Cécile Perrot : "La question du financement des universités en Afrique du Sud est explosive"

Sarah Masson Publié le
Cécile Perrot : "La question du financement des universités en Afrique du Sud est explosive"
Des étudiants protestent contre l'augmentation des frais de scolarité à l'université de Witwatersrand à Johannesburg (Afrique du Sud), le 20 octobre 2015. // ©  Zhai Jianlan/XINHUA-REA
Après plusieurs semaines de manifestations étudiantes, le président Jacob Zuma a promis que les frais de scolarité n’augmenteraient pas en 2016. Avec le Mouvement "Fees must fall", la génération des Born Free (qui n’ont pas connu l’apartheid) met le gouvernement face à ses contradictions, selon Cécile Perrot, enseignante-chercheure à l’université Paris-Descartes, spécialiste de l’Afrique du Sud.

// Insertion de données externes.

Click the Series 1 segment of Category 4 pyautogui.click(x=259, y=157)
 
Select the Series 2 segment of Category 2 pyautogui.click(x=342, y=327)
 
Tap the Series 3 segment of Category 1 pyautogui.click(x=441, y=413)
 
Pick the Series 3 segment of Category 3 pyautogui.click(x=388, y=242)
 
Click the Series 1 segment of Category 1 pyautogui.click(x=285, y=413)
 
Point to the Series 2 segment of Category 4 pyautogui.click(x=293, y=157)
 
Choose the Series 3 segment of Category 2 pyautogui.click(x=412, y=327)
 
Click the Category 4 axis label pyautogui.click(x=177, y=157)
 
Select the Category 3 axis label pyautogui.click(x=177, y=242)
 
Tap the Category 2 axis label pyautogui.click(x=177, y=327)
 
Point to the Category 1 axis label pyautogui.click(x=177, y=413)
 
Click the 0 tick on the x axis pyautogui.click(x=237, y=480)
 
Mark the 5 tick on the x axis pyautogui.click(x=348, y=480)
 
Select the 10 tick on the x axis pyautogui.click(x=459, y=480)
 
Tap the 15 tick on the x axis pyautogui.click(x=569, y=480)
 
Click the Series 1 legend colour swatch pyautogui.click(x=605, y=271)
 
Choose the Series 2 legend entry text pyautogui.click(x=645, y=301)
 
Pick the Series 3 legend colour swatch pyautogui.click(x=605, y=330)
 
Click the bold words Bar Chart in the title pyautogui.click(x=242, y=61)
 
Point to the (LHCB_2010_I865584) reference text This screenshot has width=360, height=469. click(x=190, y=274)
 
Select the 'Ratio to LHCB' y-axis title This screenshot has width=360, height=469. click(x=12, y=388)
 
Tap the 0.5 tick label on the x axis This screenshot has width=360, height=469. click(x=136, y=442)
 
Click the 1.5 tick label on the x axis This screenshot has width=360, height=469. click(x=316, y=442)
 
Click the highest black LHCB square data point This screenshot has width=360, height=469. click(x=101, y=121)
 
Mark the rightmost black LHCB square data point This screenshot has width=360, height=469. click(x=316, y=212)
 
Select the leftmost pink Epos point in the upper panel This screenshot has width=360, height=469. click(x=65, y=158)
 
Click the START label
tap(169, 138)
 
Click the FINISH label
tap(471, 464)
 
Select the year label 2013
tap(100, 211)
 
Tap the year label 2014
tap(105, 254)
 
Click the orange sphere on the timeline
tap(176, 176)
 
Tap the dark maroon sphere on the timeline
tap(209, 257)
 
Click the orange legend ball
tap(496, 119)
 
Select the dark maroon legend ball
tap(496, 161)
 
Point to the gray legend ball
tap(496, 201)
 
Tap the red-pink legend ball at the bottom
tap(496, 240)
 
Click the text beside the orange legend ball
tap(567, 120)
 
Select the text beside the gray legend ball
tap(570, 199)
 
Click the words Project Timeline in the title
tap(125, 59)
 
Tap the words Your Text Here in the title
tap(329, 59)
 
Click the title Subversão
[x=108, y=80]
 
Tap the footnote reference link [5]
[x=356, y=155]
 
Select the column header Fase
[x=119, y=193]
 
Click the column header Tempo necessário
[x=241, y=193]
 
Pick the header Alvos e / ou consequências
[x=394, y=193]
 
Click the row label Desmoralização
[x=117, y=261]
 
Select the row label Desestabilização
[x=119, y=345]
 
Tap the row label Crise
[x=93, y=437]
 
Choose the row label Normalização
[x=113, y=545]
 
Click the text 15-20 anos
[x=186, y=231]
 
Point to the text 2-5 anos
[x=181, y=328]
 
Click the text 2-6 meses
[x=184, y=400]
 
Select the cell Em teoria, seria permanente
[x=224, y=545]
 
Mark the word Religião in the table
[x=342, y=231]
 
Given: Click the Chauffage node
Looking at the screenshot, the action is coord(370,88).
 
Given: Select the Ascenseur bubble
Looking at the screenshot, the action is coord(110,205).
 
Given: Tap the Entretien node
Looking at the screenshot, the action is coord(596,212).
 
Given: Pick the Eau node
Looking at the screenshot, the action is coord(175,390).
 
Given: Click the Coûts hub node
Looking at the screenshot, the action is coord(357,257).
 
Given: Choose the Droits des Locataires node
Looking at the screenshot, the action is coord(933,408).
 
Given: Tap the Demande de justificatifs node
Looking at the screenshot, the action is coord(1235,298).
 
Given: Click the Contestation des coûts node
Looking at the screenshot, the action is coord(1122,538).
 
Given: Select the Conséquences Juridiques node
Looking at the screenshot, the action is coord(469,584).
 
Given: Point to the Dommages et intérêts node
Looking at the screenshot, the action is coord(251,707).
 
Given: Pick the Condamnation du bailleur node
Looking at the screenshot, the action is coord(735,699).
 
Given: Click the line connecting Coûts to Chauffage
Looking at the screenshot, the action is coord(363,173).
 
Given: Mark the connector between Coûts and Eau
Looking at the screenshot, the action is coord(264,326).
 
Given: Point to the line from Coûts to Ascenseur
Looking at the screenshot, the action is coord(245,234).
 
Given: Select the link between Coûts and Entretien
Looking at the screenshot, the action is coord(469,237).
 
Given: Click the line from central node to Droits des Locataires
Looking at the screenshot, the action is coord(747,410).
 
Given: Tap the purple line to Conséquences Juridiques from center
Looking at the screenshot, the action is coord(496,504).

Cécile Perrot, enseignante-chercheure à Paris-Descartes.De quoi le mouvement "Fees must fall" ("les frais de scolarité doivent baisser") est-il le nom ?

L'augmentation des frais d'inscription a d'abord été annoncée par plusieurs universités sud-africaines d'élite : Witwatersrand (à Johannesburg), l'UCT (l'université du Cap) et l'université de Pretoria. Mais ce mouvement reflète différents points de tension.

D'abord, le problème du fort endettement étudiant, qui risque d'être renforcé par l'augmentation des frais de scolarité. Pour un bachelor dans les meilleures universités, ces derniers s'élèvent à environ 40.000 rands par an (2.700 euros). Si l'on compare avec le niveau de vie, c'est énorme.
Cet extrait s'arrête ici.